Is your group health plan still grandfathered?
Posted February 27, 2019
If your organization managed to hang on to grandfathered status for its group health care plan under the Affordable Care Act (ACA), and you’d like to retain it, you might be interested to know that the government is looking for input on how to help.
In a request for information published in the February 25, 2019 Federal Register, the Internal Revenue Service, Employee Benefits Security Administration, and the Centers for Medicare & Medicaid Services asked for public input to help better understand the challenges that group health plans and group health insurance issuers face in avoiding a loss of grandfathered status, and to determine whether there are opportunities for the Departments to help preserve the status in ways that would benefit employers, employee organizations, plan participants and beneficiaries, and other stakeholders.
In addition to what the government can do to help generally maintain grandfathered status, it is interested in hearing about the following:
- What challenges group health plan sponsors and group health insurance issuers face regarding retaining the grandfathered status of a plan or coverage.

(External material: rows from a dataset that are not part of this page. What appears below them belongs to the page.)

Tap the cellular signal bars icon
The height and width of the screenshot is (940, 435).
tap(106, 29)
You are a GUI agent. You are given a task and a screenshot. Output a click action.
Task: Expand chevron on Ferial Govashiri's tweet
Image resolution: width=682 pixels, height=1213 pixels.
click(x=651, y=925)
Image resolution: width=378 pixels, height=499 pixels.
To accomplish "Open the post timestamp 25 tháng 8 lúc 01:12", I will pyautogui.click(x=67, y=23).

- The primary reasons for maintaining the status.
- The costs, benefits, and other factors considered when determining whether to retain the status.
- Whether preserving the status is important to plan participants and beneficiaries.

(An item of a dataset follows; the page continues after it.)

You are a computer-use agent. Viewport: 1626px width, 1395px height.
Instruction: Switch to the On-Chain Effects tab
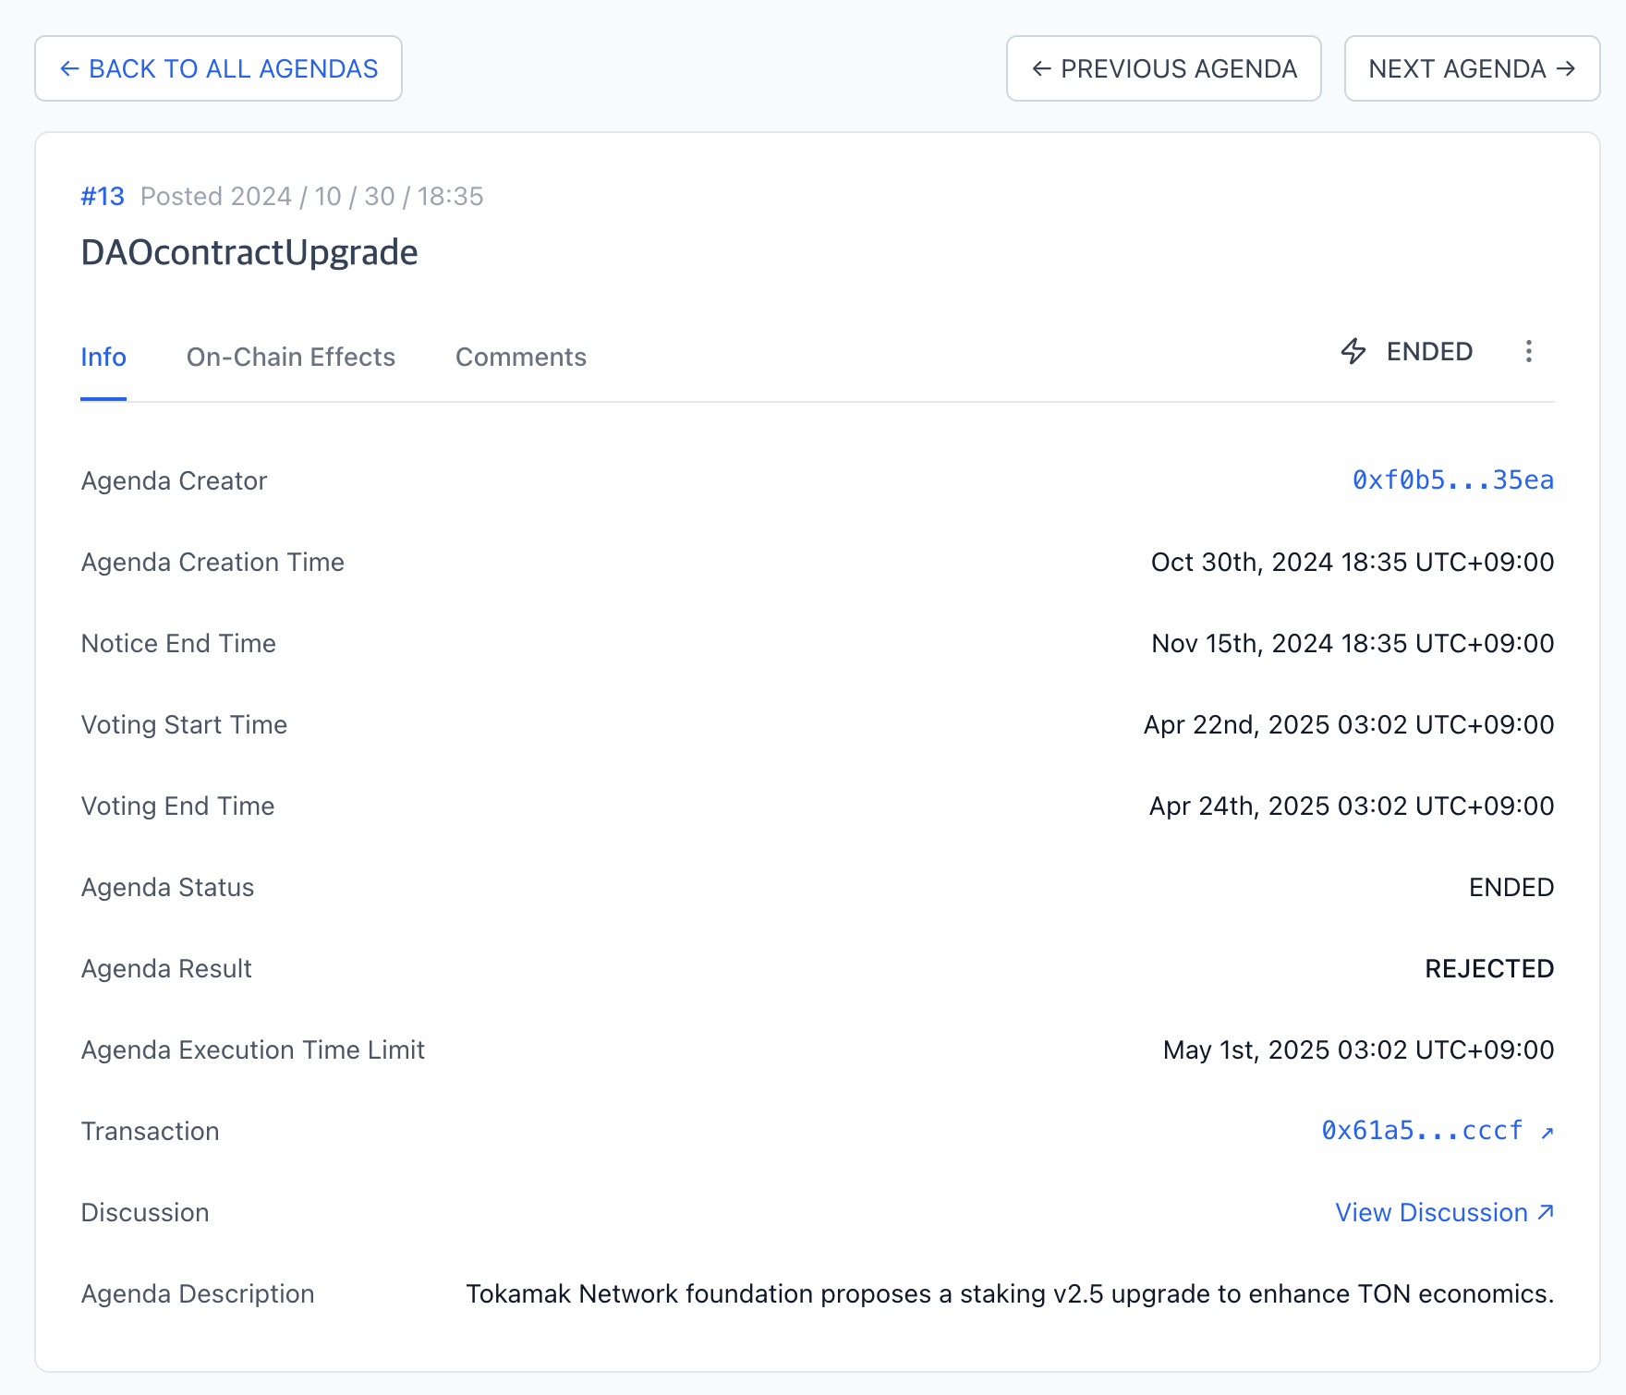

- The typical change in benefits, employer contributions, and cost-sharing requirements that cause a plan to lose the status.
- Whether the grandfathered health plan disclosure requirements provide adequate, useful, and timely information to plan participants.
Under the ACA, which was effective March 23, 2010, certain grandfathered group health plans and insurance coverage don't have to meet the full requirements of ACA plans as long as they maintain that status. Such plans, for example, do not have to cover certain preventive services without cost sharing, nor are they subject to the annual limitation on cost sharing.
A group health plan or group health insurance coverage is considered grandfathered if it has continuously provided coverage for someone (not necessarily the same person, but at all times at least one person) since March 23, 2010, and if it has not ceased to be a grandfathered plan due to certain actions taken by the plan (or its sponsor) or issuer, such as making certain changes to benefits, cost-sharing requirements, and contribution rates. Since employers often revise such coverage, it is easy to lose grandfathered status. Once grandfathered status is lost, it cannot be recovered. According to a Kaiser Family Foundation survey, only 20% of employers offering health benefits in 2018 had at least one grandfathered plan.
Comments must be received no later than 5 p.m. on March 27, 2019. They may be submitted electronically at the Federal eRulemaking Portal, by regular mail (Centers for Medicare & Medicaid Services, Department of Health and Human Services, Attention: CMS-9923-NC, P.O. Box 8013, Baltimore, MD 21244-1850), or by express or overnight mail (Centers for Medicare & Medicaid Services, Department of Health and Human Services, Attention: CMS-9923-NC, Mail Stop C4-26-05, 7500 Security Boulevard, Baltimore, MD 21244-1850).